I grew up on Doctor Who in an age before TV series were repeated ad nauseum or easily obtainable on DVD/Blu-ray. So, in the dark half of the year when I couldn’t get my weekly fix of Who, I made to with the Target novelisation of each serial. Luckily our school librarian was very understanding and made sure to buy every single one. After Who limped off our screens with the truly dreadful Survival, I started buying the BBC past Doctor books and following the TV movie, the 8th Doctor books. These newer offerings had much more complex storylines, excellent characterisation and did a wonderful job of keeping the series alive for fans.
When New Who burst onto our screens with much fanfare I was ridiculously excited about the prospect of new novels. I grew to like (but not love) the 8th Doctor through the novels, and was looking forward to doing the same with the 9th. Oh, how bitterly I was disappointed. The new novels that followed Series 1 (and I wasn’t thrilled about the re-numbering either) were clearly aimed at the Young Adult market and felt dumbed down in comparison to the novels that had done such a brilliant job of keeping the series alive while off-air. Michael Moorcock’s The Coming of the Terraphiles, published in a separate line from the regular tie-in novels, was an improvement but very much lacked The Doctor despite having more grown-up writing standards. So, if I’m being honest… the only reason I decided to read The Silent Stars Go By is because it had proper old school villains, the Ice Warriors.
I should probably stop reminiscing and talk about the book, huh?
The Silent Stars Go By has a Christmas special feel to it, but in a good way. This is mainly due to The Doctor initially trying to get Amy and Rory home for Christmas, but also because the TARDIS materlises on a Winter world. The ice planet or Winter world is a familiar trope to sci-fi readers/viewers (hello, Hoth!) and personally, I adore it. You can always have so much fun with it.
The settlers of this inhospitable winter world are the Maintainers, who have struggled to build lives for themselves on this new Earth and indeed, to build the Earth itself. They are terraformers.
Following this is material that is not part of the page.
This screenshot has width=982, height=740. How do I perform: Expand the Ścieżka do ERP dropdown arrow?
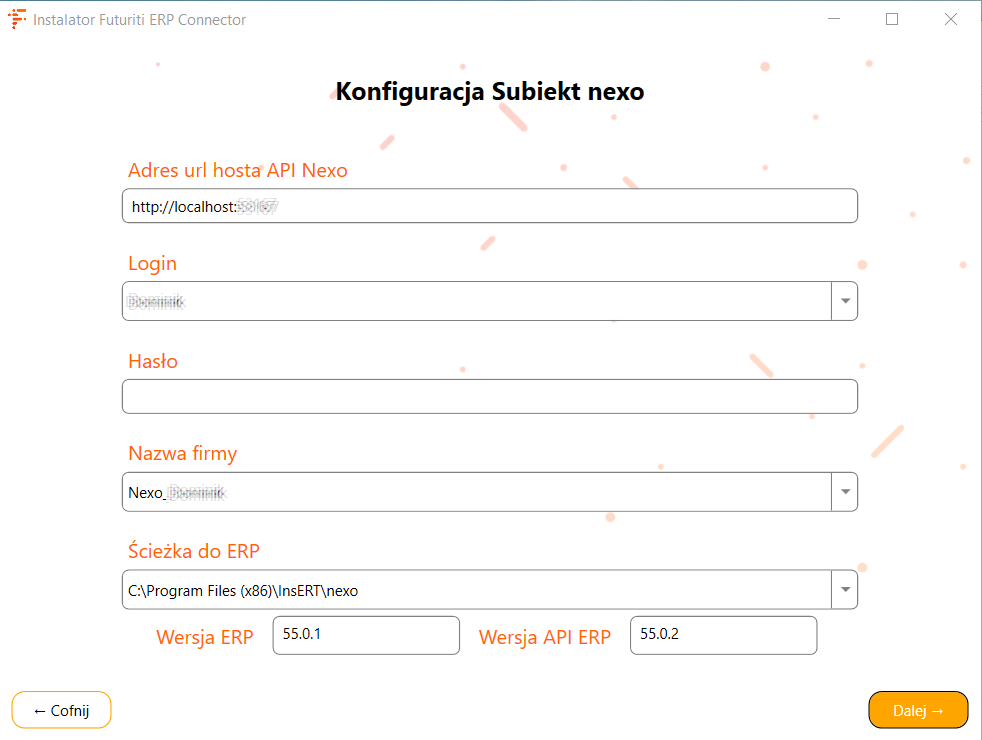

Life has been hard for them, but lately it has been even harder as they seem to be in the grip of an ice age. Winters have been getting colder instead of warmer and now animals and people are disappearing. When The Doctor and his companions arrive they are treated with a great deal of fear and suspicion.
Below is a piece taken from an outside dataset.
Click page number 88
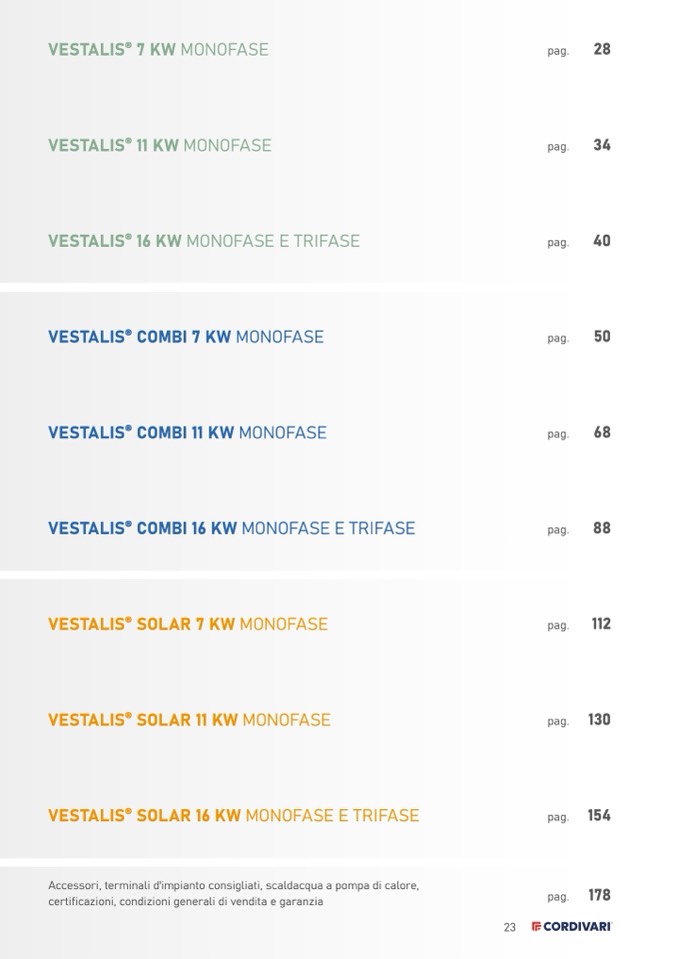This screenshot has width=678, height=959. 601,528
Abnett has a great sense of comedic timing and several times when reading The Silent Stars, I found myself bursting out into gales of laughter. His characterisations of The Doctor, Amy and Rory are spot on with nice strong character voices. I’ve read some reviews that criticise the book for having Amy and Rory relegated to the periphery of the book; I very much disagree with this. We follow Amy and Rory separately on several occasions and my belief is that this is a Doctor Who book, rather than an Amy and Rory book, so it’s balanced just right. It was great to see the Ice Warriors getting a new lease of life in this book. I had hoped that when Steven Moffat took over the reins that he’d use them on-screen, but alas, it was not to be. They have such menace, and the details added about their society and culture made for compelling reading. My only complaint is that the final act of the book feels rather rushed, everything seems to be resolved at breakneck speed, but on the whole I found it a fun read with a slightly more complex storyline than the regular line of new Who novels.